In this work, the Zn1-xNaxO (x = 0, 0.01, 0.03, and 0.05) thin film gas sensors were prepared via the sol-gel spin coating method to study the impact of sodium on structural, morphological, elemental, electrical, and gas sensing applications. Crystal structure (XRD), energy dispersive X-ray analysis (EDX), X-ray photoelectron spectroscopy (XPS), field emission scanning electron microscopy (FESEM), four-probe hall measurement, and NO2 gas sensing properties were investigated to ascertain the elemental composition, morphology, defect density states, working temperature, response/recovery time, stability, selectivity, and repeatability.
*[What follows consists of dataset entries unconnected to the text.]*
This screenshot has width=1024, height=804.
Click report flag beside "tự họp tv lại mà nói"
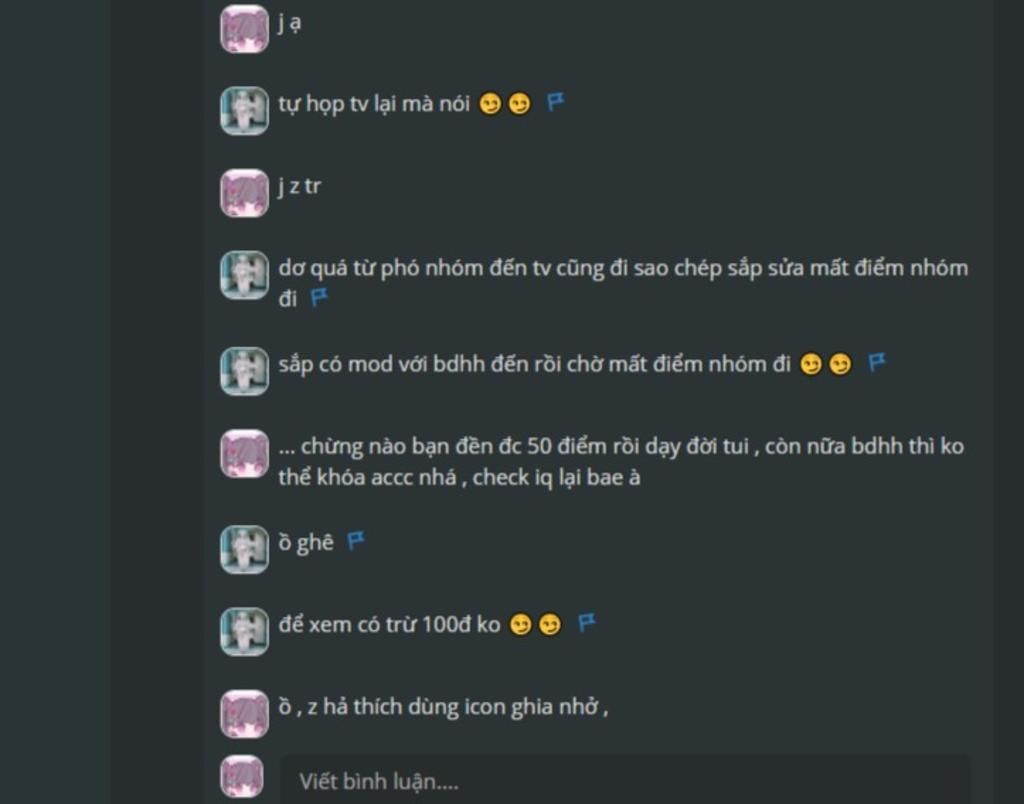555,102
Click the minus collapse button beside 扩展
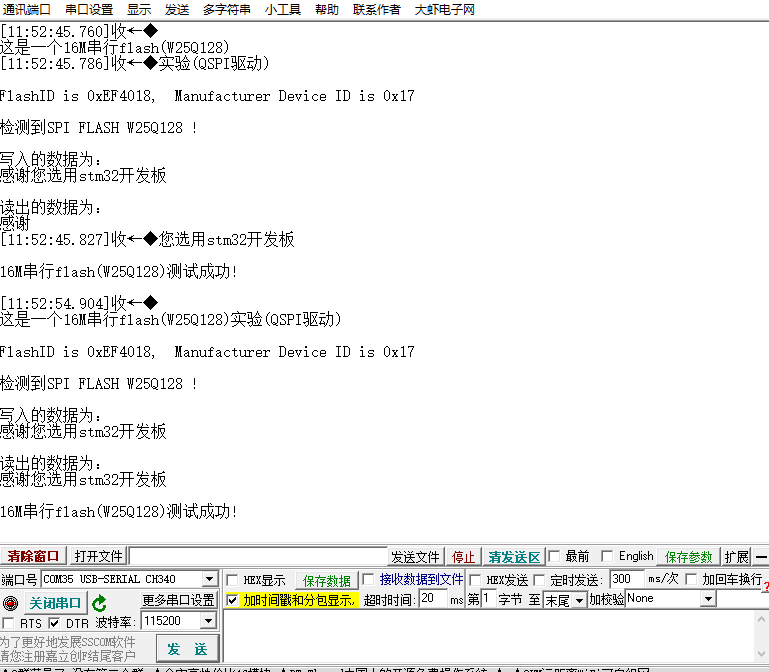 click(x=761, y=557)
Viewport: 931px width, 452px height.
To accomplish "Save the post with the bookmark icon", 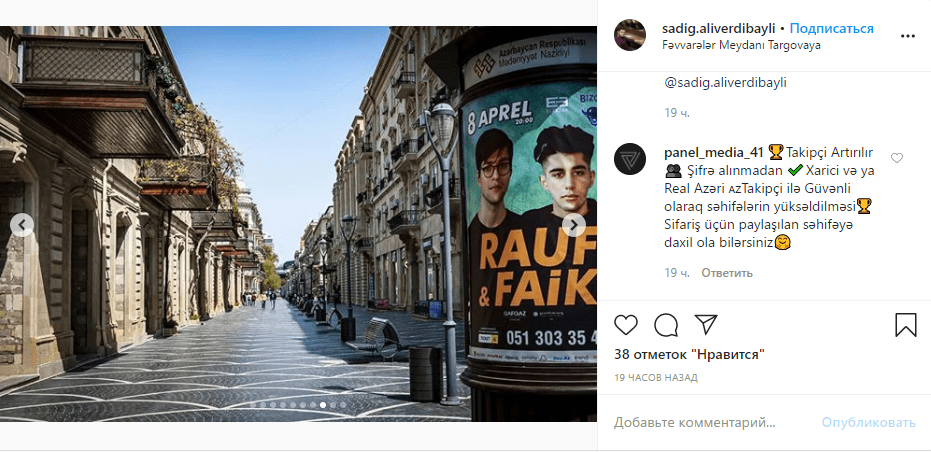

The 3 wt.%Na:ZnO gas sensor displays a gas-accessible structure with more oxygen vacancies, remarkable stability, and sensitivity towards NO2 gas at an optimum temperature (210 °C). A possible gas-sensing mechanism was also discussed and correlated with structural, elemental, morphological, and electrical properties.

Graphical Abstract

Pure, 1 wt.% Na-doped, 3 wt.% Na-doped, and 5 wt.% Na-doped ZnO thin film sensors were fabricated via the sol-gel spin coating technique and exhibited a hexagonal wurtzite structure. The incorporation of Na into the ZnO matrix was confirmed by EDX and XPS analysis. The 3%Na-doped ZnO thin film exhibits more oxygen vacancies and carrier concentration. The 3%Na-doped ZnO thin film shows an enhanced gas sensing response of 22.53 against 75 ppm of NO2 gas. Good selectivity, outstanding stability, rapid response and recovery times, and excellent reproducibility are all demonstrated by the 3%Na-doped ZnO.

Highlights

  • Through sol-gel spin coating technique, pure, (1,3, and 5) wt.% Na-doped ZnO thin film sensors were fabricated and characterized.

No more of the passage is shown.